Data extracted from a collection
*-*-*
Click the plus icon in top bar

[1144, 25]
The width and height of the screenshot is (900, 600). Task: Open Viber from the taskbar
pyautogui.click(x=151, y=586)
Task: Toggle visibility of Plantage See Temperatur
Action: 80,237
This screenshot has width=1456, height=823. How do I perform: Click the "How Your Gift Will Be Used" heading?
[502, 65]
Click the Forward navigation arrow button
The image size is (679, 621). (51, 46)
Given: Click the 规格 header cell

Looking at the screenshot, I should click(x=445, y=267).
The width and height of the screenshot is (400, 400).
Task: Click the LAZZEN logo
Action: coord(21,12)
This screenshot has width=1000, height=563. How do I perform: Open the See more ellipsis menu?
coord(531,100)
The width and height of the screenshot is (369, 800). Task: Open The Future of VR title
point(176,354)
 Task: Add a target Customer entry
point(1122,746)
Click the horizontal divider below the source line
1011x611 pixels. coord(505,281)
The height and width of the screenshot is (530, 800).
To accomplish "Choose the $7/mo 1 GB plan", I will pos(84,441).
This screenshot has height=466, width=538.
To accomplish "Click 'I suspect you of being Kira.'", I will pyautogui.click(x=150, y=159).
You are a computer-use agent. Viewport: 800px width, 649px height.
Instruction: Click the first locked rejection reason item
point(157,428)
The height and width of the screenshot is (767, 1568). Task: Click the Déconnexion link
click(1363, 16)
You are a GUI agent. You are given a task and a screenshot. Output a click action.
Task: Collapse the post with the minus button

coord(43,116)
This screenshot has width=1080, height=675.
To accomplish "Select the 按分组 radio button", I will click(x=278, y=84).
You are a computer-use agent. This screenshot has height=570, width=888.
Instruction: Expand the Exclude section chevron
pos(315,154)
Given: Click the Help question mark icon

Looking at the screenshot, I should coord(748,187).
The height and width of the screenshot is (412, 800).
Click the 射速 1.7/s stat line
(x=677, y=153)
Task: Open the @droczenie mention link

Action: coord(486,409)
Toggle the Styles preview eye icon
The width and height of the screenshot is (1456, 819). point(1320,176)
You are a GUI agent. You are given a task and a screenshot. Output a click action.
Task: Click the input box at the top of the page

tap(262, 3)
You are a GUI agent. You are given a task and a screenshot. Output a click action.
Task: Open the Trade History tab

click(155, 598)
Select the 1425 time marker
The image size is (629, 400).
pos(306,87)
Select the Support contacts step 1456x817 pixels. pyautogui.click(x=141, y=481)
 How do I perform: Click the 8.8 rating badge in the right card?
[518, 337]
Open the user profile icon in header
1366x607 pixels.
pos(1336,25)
*-*-*
### YOUR TASK
For the records above, state how many lines contain "Select". Add nothing to the number.

### SOLUTION BELOW
3